→ **REQUIRED ACTIONS**
**1)** Duplicate part of the exhibition announcement, beginning at the words that have "This exhibition coincides" and stopping after "World War II.".
**2)** According to the exhibition announcement, through what date will the show be on view?

Gustav Klimt and Adele Bloch-Bauer: The Woman in Gold
On April 2, 2015, Neue Galerie New York will open "Gustav Klimt and Adele Bloch-Bauer: The Woman in Gold," an intimate exhibition devoted to the close relationship that existed between the artist and one of his key subjects and patrons. Included in the exhibition will be a display of Adele Bloch-Bauer I, paintings, related drawings, vintage photographs, decorative arts, and archival material. The show will be on view through September 7, 2015.
This exhibition coincides with the opening of the historical drama "Woman in Gold," starring Helen Mirren as Adele Bloch-Bauer's niece Maria Altmann, and Ryan Reynolds as lawyer Randol Schoenberg. The Weinstein Company is set to release the film in U.S. theaters on April 3, 2015. The film is based upon the incredible true story of how Altmann, working in collaboration with Schoenberg, successfully sued the Austrian Government for the return of five Klimt paintings seized by the Nazis from the Bloch-Bauer family townhouse in Vienna during World War II.

→ **SOURCE MATERIAL**
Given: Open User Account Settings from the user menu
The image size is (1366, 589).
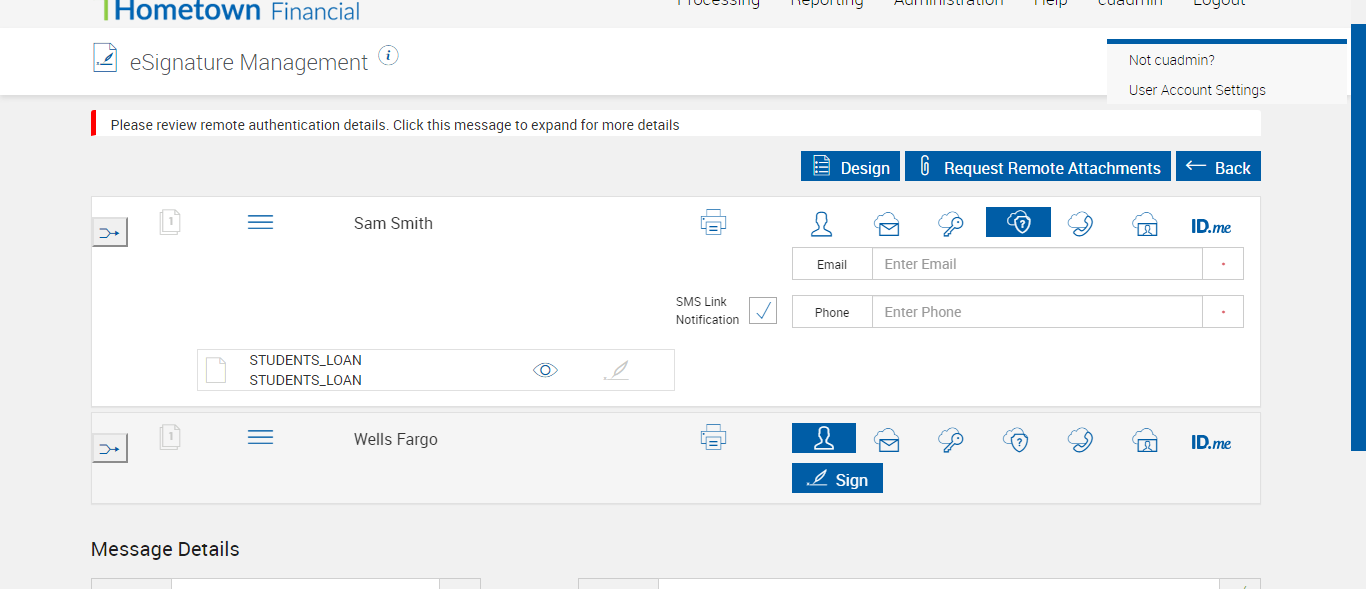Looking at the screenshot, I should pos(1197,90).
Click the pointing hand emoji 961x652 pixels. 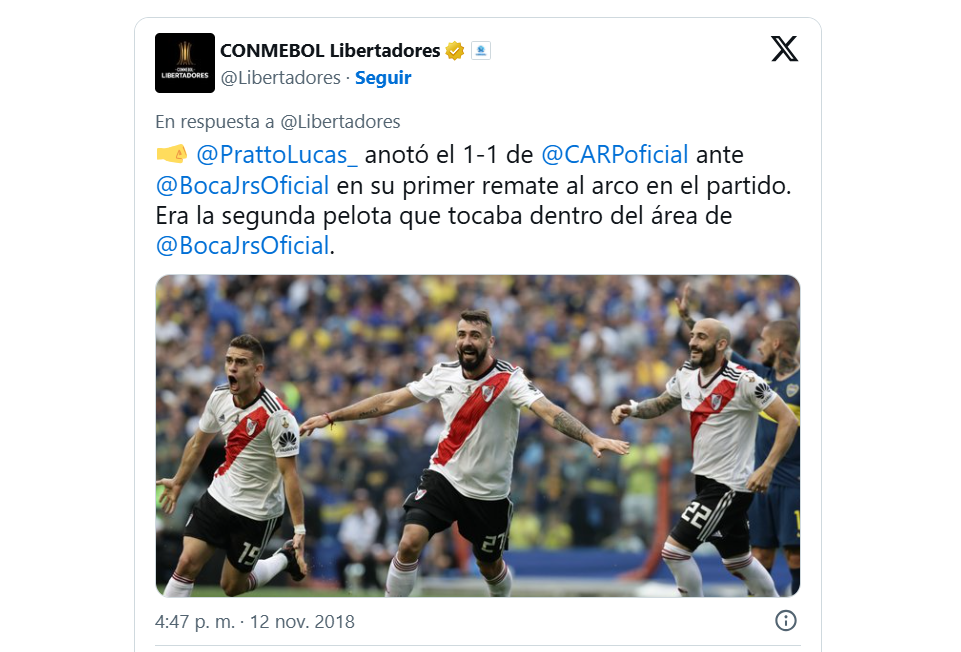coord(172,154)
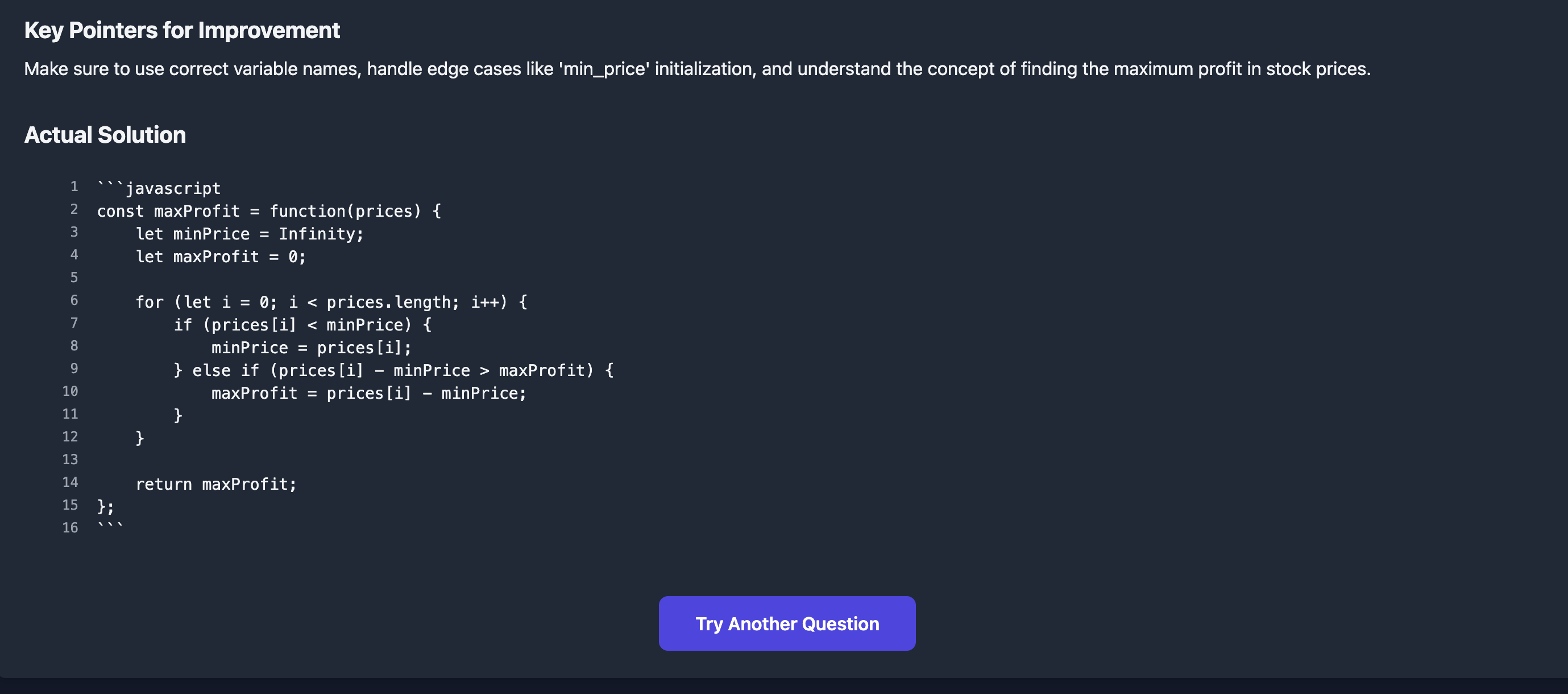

→ **PER-TASK ANSWERS**
**1)**
This exhibition coincides with the opening of the historical drama "Woman in Gold," starring Helen Mirren as Adele Bloch-Bauer's niece Maria Altmann, and Ryan Reynolds as lawyer Randol Schoenberg. The Weinstein Company is set to release the film in U.S. theaters on April 3, 2015. The film is based upon the incredible true story of how Altmann, working in collaboration with Schoenberg, successfully sued the Austrian Government for the return of five Klimt paintings seized by the Nazis from the Bloch-Bauer family townhouse in Vienna during World War II.

**2)** September 7, 2015